The buddy with the Doberman Pinscher says, “Just follow my lead.”
They walk over to the restaurant, the guy with the Doberman Pinscher puts on a pair of dark glasses and he starts to walk in. The bouncer at the door says, “Sorry, mac, no pets allowed.”
The man with the Doberman Pinscher says, “You don’t understand. This is my seeing-eye-dog.”
The bouncer says, “A Doberman Pinscher?”
He answers, “Yes, they’re using them now; they’re very good and protect me from robbers, too.”
The man at the door says, “Come on in.”
The buddy with the Chihuahua figures, “What the heck,” so he puts on a pair of dark glasses and starts to walk in.
Once again the bouncer says, “Sorry, pal, no pets allowed.”
The guy with the Chihuahua says, “You don’t understand. This is my seeing-eye dog.”
The bouncer at the door says, “A Chihuahua?”
The man with the Chihuahua says, “A Chihuahua?????? They gave me a Chihuahua?!”
Have you noticed, I am a nutritional overachiever?
A couple of hunters are out in the woods in the deep south when one of them falls to the ground. He doesn’t seem to be breathing, and his eyes are rolled back in his head.
The other guy whips out his cell phone and calls 911. He gasps to the operator, “My friend is dead! What can I do?”
The operator, in a calm and soothing voice, says, “Alright, take it easy. I can help. First, let’s make sure he’s dead.”
There is silence, and then a gun shot is heard.
The hunter comes back on the line. “OK. Now what??”
Let me tell you the secret that has led me to my goal. My strength lies solely in my tenacity.
A man and his wife were having some problems at home and were giving each other the silent treatment. Suddenly, the man realized that the next day, he would need his wife to wake him at 5:00 AM for an early morning business flight. Not wanting to be the first to break the silence (and LOSE), he wrote on a piece of paper, “Please wake me at 5:00 AM.” He left it where he knew she would find it.
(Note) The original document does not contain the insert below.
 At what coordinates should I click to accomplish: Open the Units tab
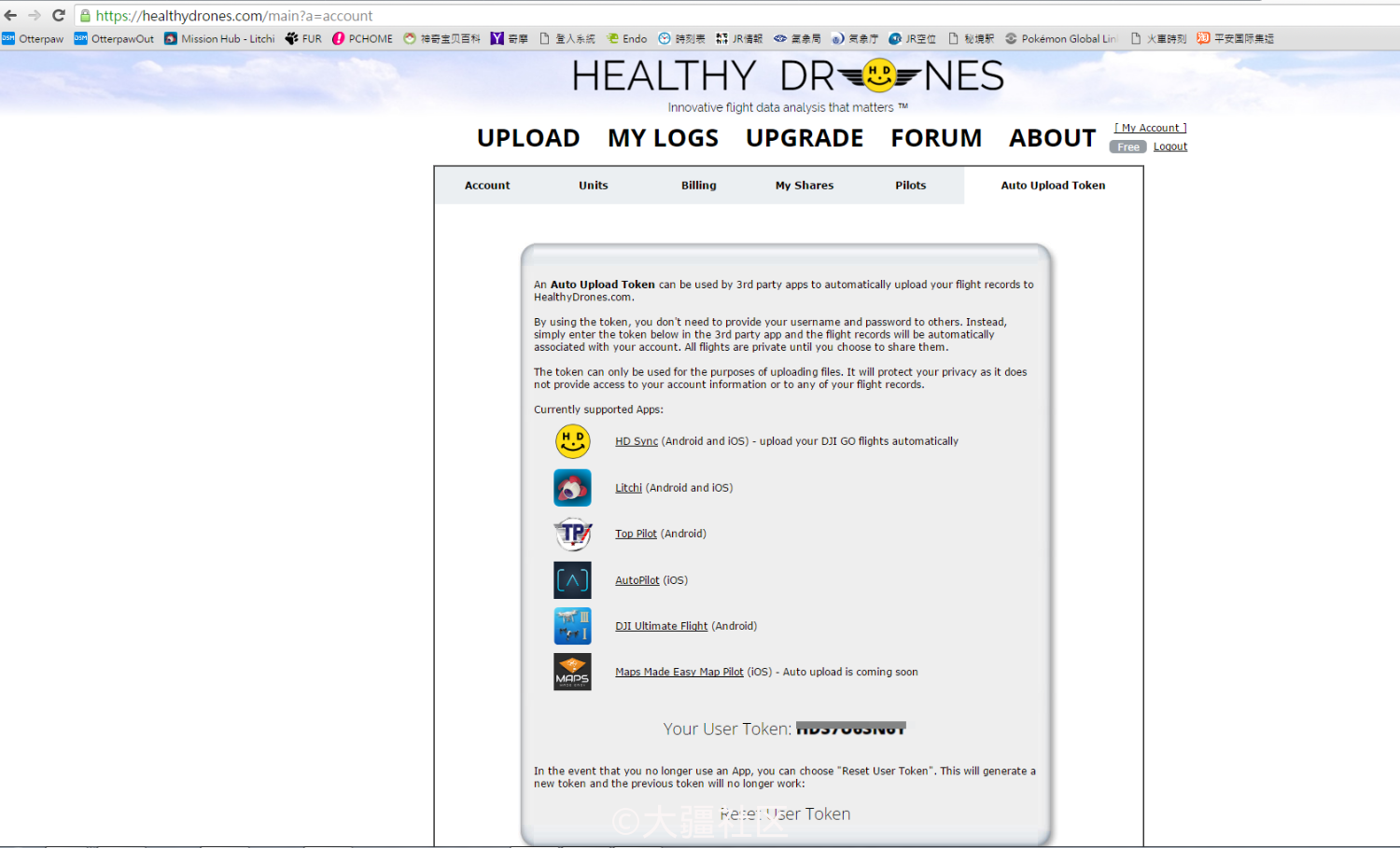pos(593,186)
The next morning, the man woke up, only to discover it was 9:00 AM and he had missed his flight. Furious, he was about to go and see why his wife hadn’t wakened him, when he noticed a piece of paper by the bed. The paper said, “It is 5:00 AM. Wake up.”
Men are not equipped for these kinds of contests. God may have created man before woman, but there is always a rough draft before the masterpiece.
History is a lie commonly agreed upon.
While attending a Marriage Seminar dealing with communication, Tom and his wife Grace listened to the instructor, “It is essential that husbands and wives know each other’s likes and dislikes.”
He addressed the man, “Can you name your wife’s favorite flower?”
Tom leaned over, touched his wife’s arm gently and whispered, “It’s Pillsbury, isn’t it?
“To be always intending to make a new and better life but never find time to set about it is as…to put off eating and drinking and sleeping from one day to next until you’re dead.”
Stay well, do good work, and have fun.
Management is not responsible for duplicates from previous dailies. The editor is somewhat senile.